O conhecimento está mais acessível e a transmissão deste conhecimento também. Porém existe um fato que temos que levar em consideração. Apesar de toda informação à disposição e acesso às salas de aula o número de jovens deprimidos e com tendência ao suicídio nunca esteve tão alto em nossa sociedade.

Não deveríamos estar  felizes com todo conhecimento que acumulamos?

O descontentamento dos jovens pode ter origem nas questões familiares, na falta de líderes que os inspiram na vida e nos aborrecimentos na escola.

As crianças se aborrecem na escola com muita facilidade hoje em dia. Muitas crianças nas últimas décadas estão sofrendo com a educação linear e repetitiva que devem enfrentar desde cedo.

A inteligência intelectual não pode ser a única na vida da juventude porque são muito criativos, emotivos e intuitivos.
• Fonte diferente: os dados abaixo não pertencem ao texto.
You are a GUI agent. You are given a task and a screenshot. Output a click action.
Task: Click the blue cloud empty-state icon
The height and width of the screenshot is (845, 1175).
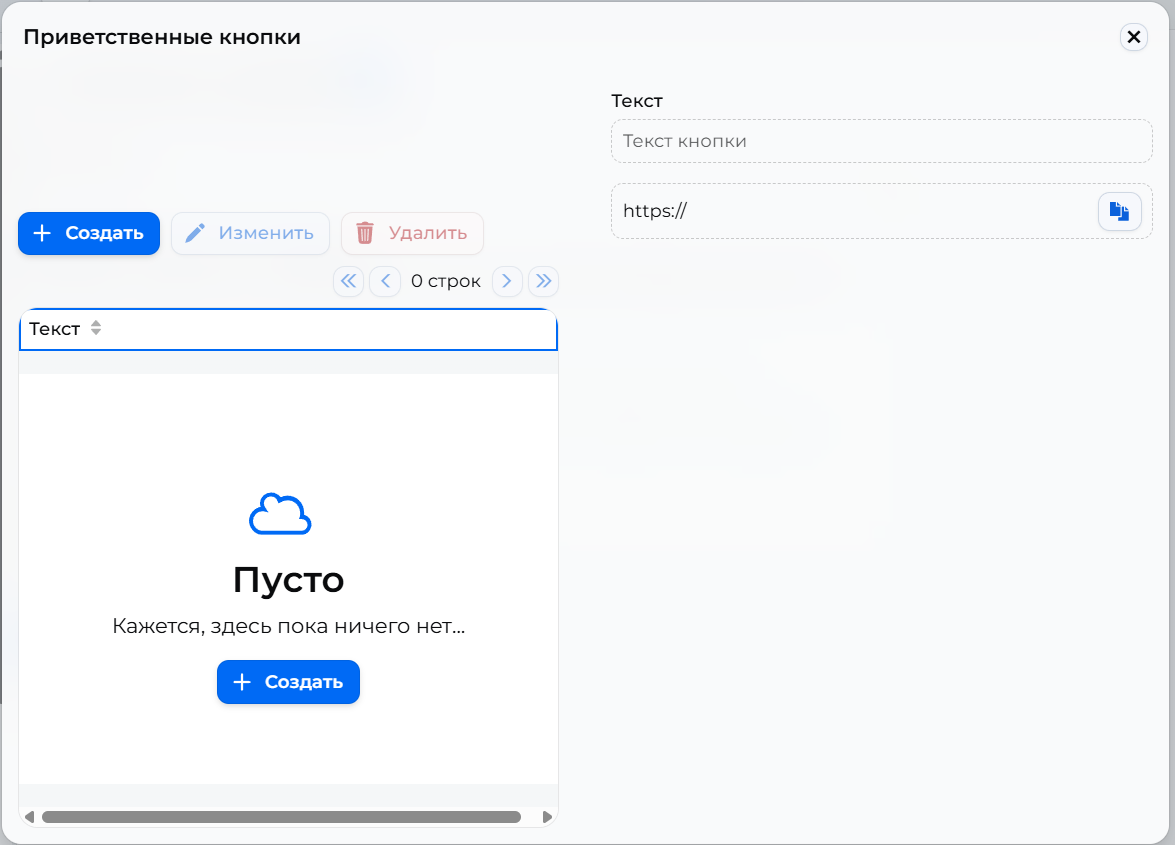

Ao se obrigar uma criança a negar sua intuição e emoção estamos cortando "suas asas".

Ao contrário das gerações anteriores onde os jovens felizes ou não seguiam regras e se enquadravam no que pais e sociedade esperavam dele, as novas gerações não conseguem manter a energia da obrigação por obrigação por muito tempo, porque energeticamente e espiritualmente vieram trazer mudanças na sociedade.

Eles vieram justamente para questionar um sistema que deve evoluir. Não gosto quando se critica o passado porque tudo é fruto de uma sociedade e de uma época, o que aconteceu no passado existiu dentro de um contexto da época, mas estamos permitindo ao novo de se manifestar?

Pais e educadores exigem que a criança obtenha resultados intelectuais baseado na ideia de que assim terá sucesso profissional.

É verdade que temos que estudar e se atualizar para termos sucesso em nosso trabalho mas a segurança que está faltando às crianças e jovens que cada vez mais tomam remédios para conter a depressão ou hiperatividade, é oriunda da falta de desenvolvimento da inteligência emotiva.

A inteligência emotiva faz com que a pessoa saiba se exprimir, colocando para fora todo seu potencial mas não de maneira egoísta, porque ela está segura de saber quem é e o que quer fazer sem a energia da competição desenfreada que vai apenas levá-la a se tornar um adulto infeliz e a desenvolver doenças com o passar dos anos.

Por exemplo, qualquer profissional muito competente em sua área, mas indócil com seus clientes e colegas de trabalho não terá mais lugar num mundo próximo que estamos semeando.

Assim, a missão da escola e dos pais é encontrar o meio termo na educação das crianças, deixando que o hemisfério esquerdo, aquele racional e analítico se desenvolva mas não obscure o hemisfério direito, aquele sensível e intuitivo.

Por causa do aborrecimento nas escolas as crianças podem ter comportamentos "fora" do padrão que se espera delas, como a perda de interesse pelos estudos, ficam agitadas ou se deprimem e se calam.

Se o problema não é resolvido a tempo, na fase da adolescência o jovem poderá abusar de drogas ou desenvolver distúrbios alimentares. Tudo isso para esconder ou tentar curar um trauma. A criança da nova era não gosta de ser chamada de "especial" ou de ouvir que ela tem um problema. Já me ocorreu de escutar crianças repetirem exatamente o diagnóstico médico ou dos pais como "eu não sei ler direito", "eu não sei escrever" e ao dizer isso eu vi no seu olhar toda a tristeza de ter um problema.

As últimas gerações são muito mais sensíveis e sentem que têm uma missão a desempenhar em suas vidas, por isso ao serem etiquetadas com algum problema elas se magoam, muitas vezes profundamente o que leva à depressão ou comportamento agressivo.